Contudo, Rafael Soares era tão discreto que nunca quis divulgar nada.
Até hoje, Helena Gomes não sabia que o homem que ela mais amava estava fazendo caridade para o orfanato que um dia lhe trouxe tanta escuridão.
Se não fosse por aquele encontro casual, ela quase teria se esquecido desse detalhe.
Ao ouvir o nome de Helena Gomes, o rosto de Valdemar Pinto se fechou instantaneamente.
Diante de todos, ele disse sem rodeios: — Aquela é uma ingrata, uma cachorra sem coração. Nunca vi alguém tão desleal e sem sentimentos!
— O quê? — Beatriz Nunes pareceu chocada. — Sem coração, desleal? Impossível. Helena Gomes trabalhou na mesma empresa que eu, e ela sempre tratou todos muito bem.
Valdemar Pinto zombou. — Vocês todos foram enganados por ela. Nosso orfanato a criou, deu comida, roupa, pagou por seus estudos. Não esperávamos nada em troca, mas aquela cachorra, assim que fez dezoito anos, roubou nosso subsídio e fugiu!
— Por pena, não chamamos a polícia. Quando a encontramos e pedimos para que devolvesse o dinheiro, ela me atacou com uma faca, me esfaqueou várias vezes! E depois ainda se tornou uma maldita advogada.
Valdemar Pinto arregaçou a manga, revelando cinco ou seis cicatrizes de faca em seu braço. — Olhem só, vejam como ela foi cruel.

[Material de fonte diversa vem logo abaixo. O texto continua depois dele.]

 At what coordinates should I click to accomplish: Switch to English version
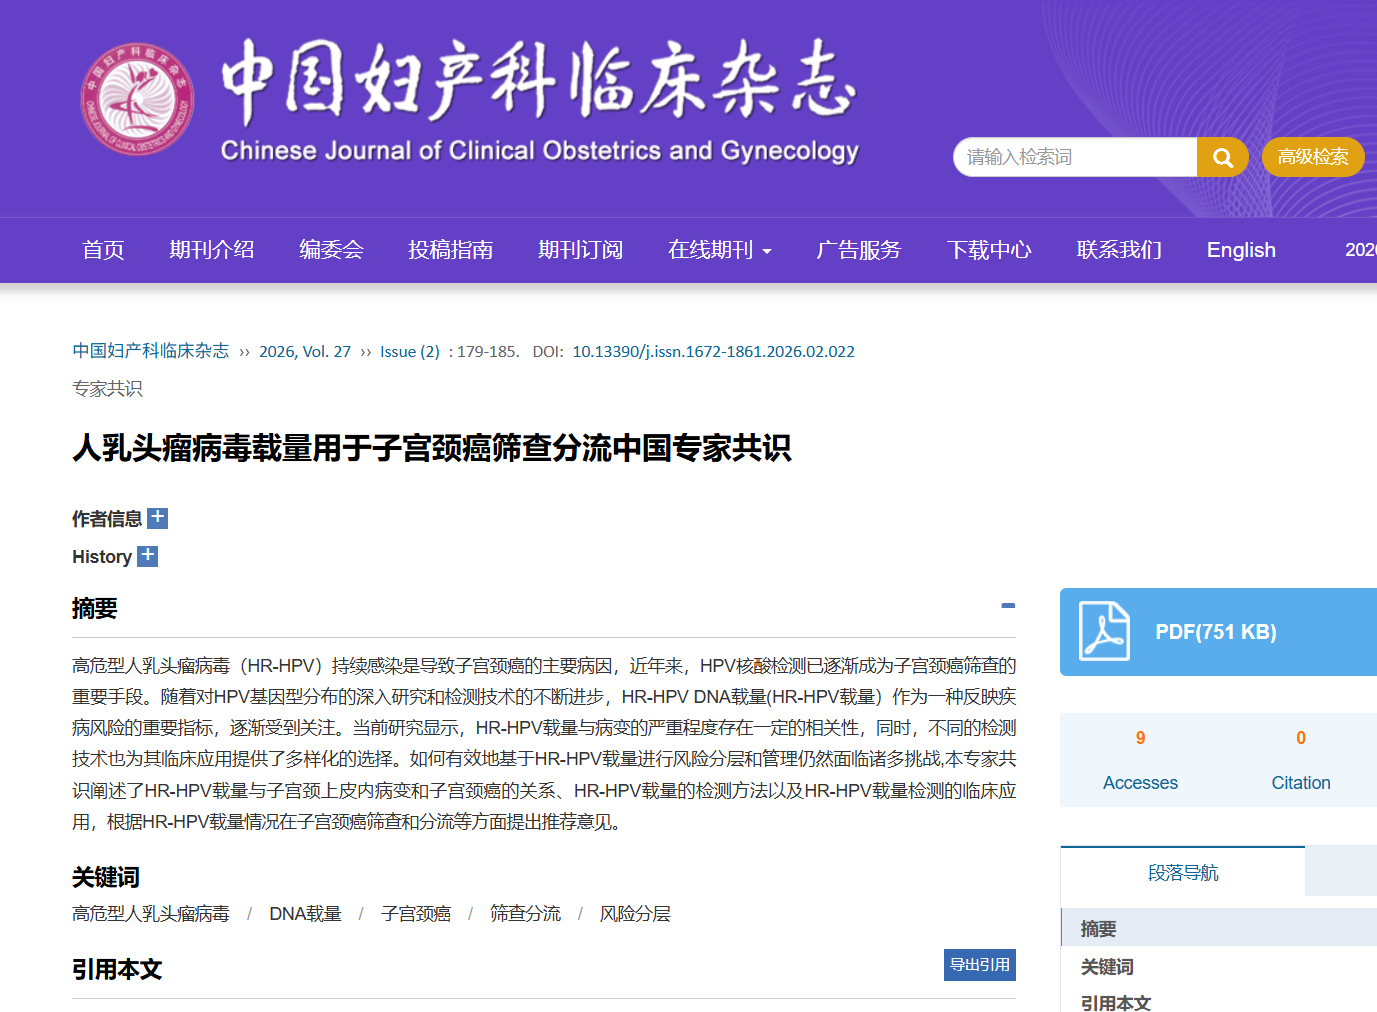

Eu nunca deveria tê-la acolhido. Deveria tê-la deixado morrer de frio na porta.
Os amigos que estavam com ele olharam e começaram a criticar Helena Gomes por sua falta de gratidão.

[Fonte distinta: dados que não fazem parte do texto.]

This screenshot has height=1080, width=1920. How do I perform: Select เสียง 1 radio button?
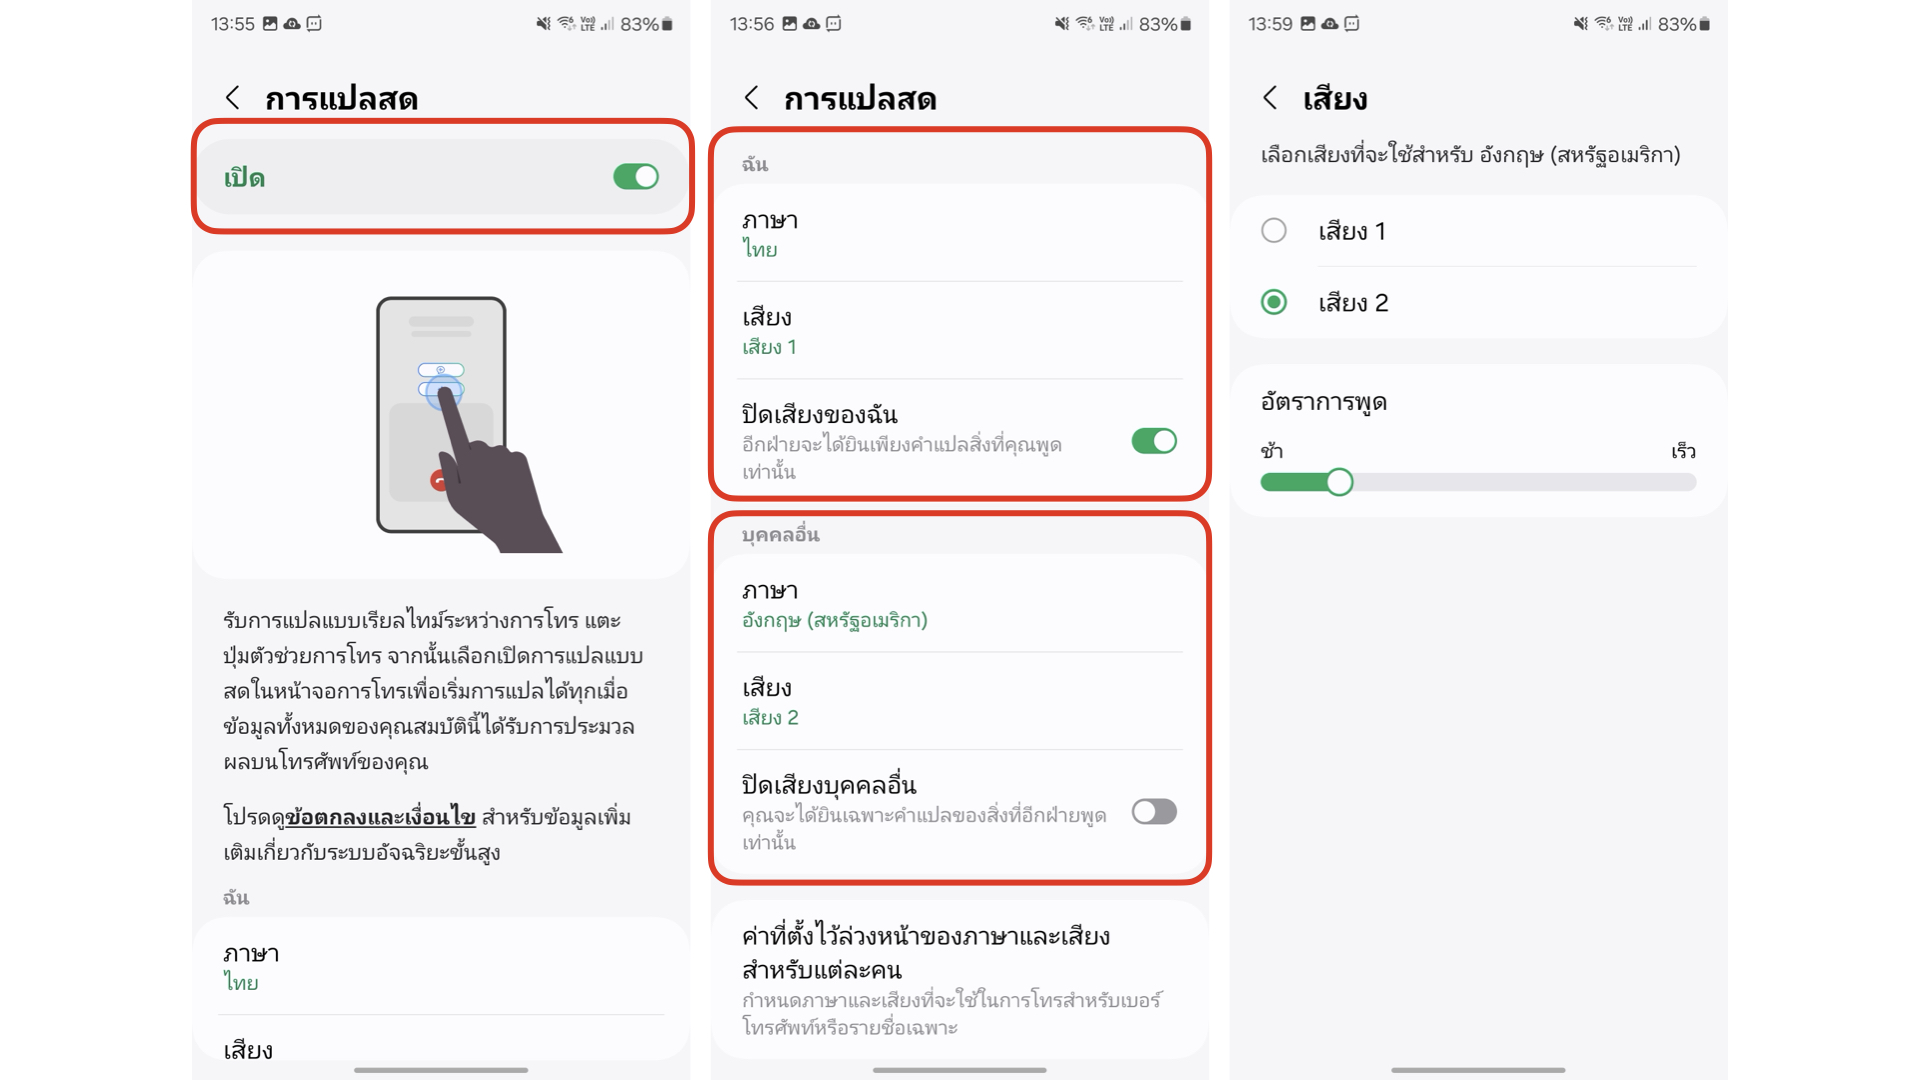coord(1274,231)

Valdemar Pinto, inflamado, começou a detalhar outras coisas que Helena Gomes supostamente havia feito no passado.
Beatriz Nunes sentou-se ao lado, ouvindo em silêncio, controlando o sorriso que queria brotar em seus lábios.

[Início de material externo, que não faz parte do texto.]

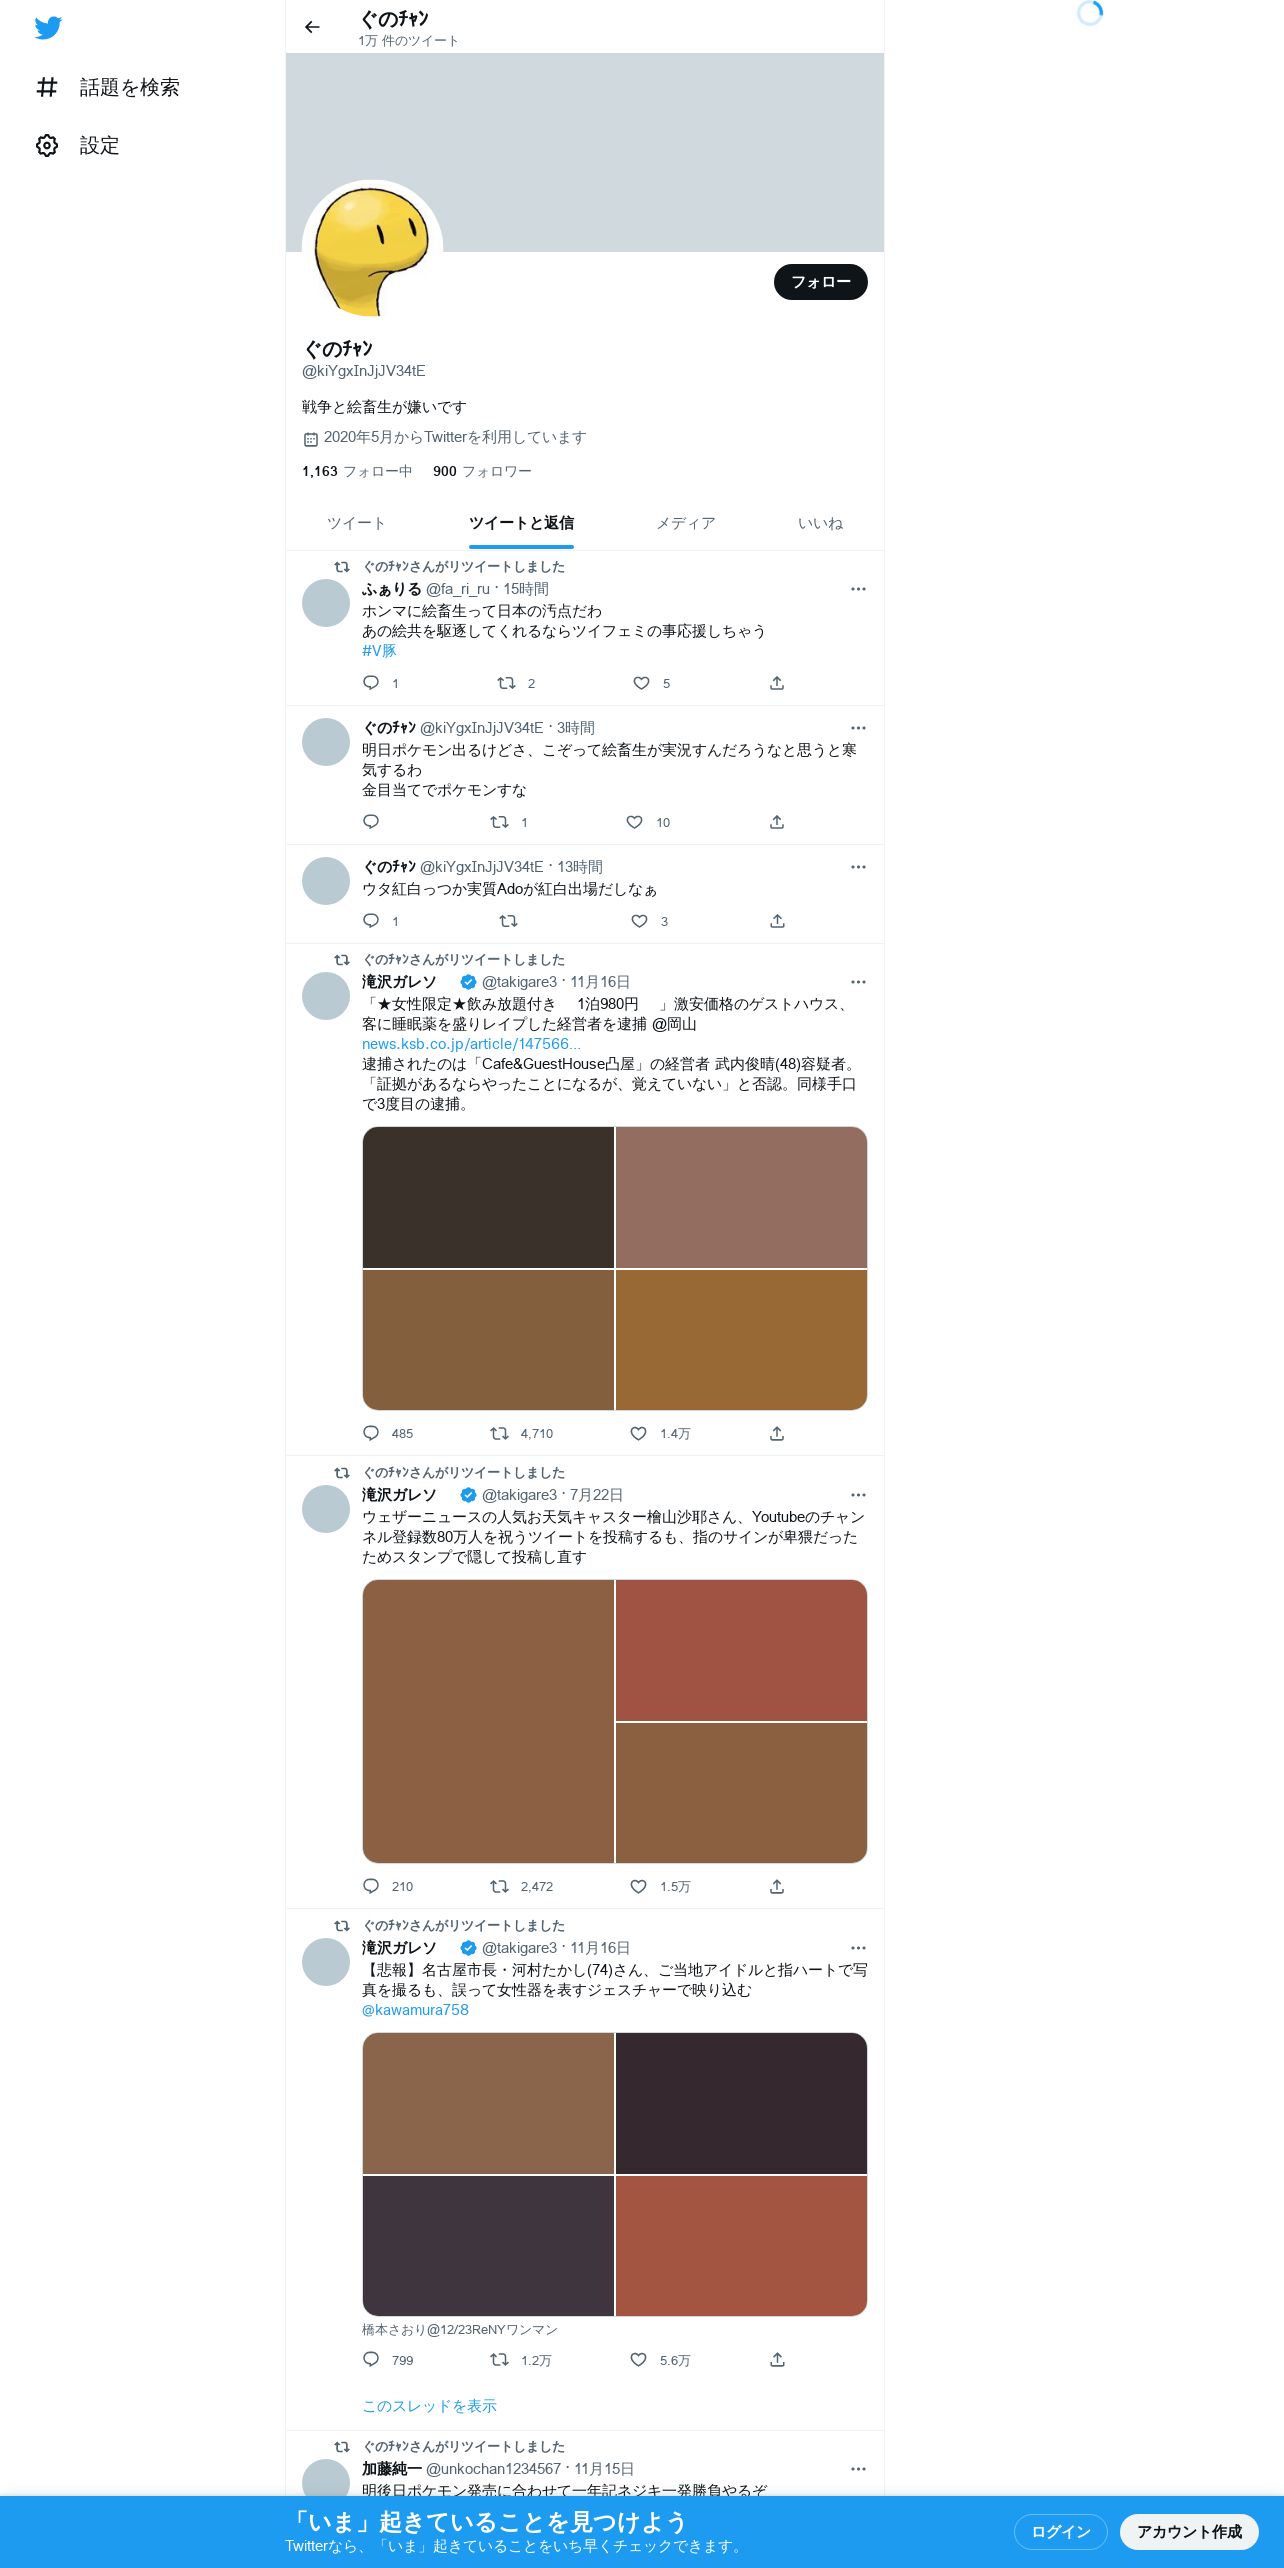1284x2568 pixels.
Task: Go back using the arrow icon
Action: tap(312, 27)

Luara Lacerda, ao descer, deparou-se com a cena.
Embora não conhecesse aqueles homens mais velhos, sentiu que algo estava errado.
Ela discretamente tirou uma foto com o celular e saiu apressada.
Depois de mais de uma hora de conversa, o grupo se dispersou.
Beatriz Nunes esperou a maioria sair antes de falar: — Diretor Pinto, sinto que talvez Helena Gomes tivesse seus motivos para o que aconteceu no passado. Por que vocês não se sentam e conversam com calma?
— Conversar? Eu nem sei onde aquela desgraçada está se escondendo! Conversar sobre o quê?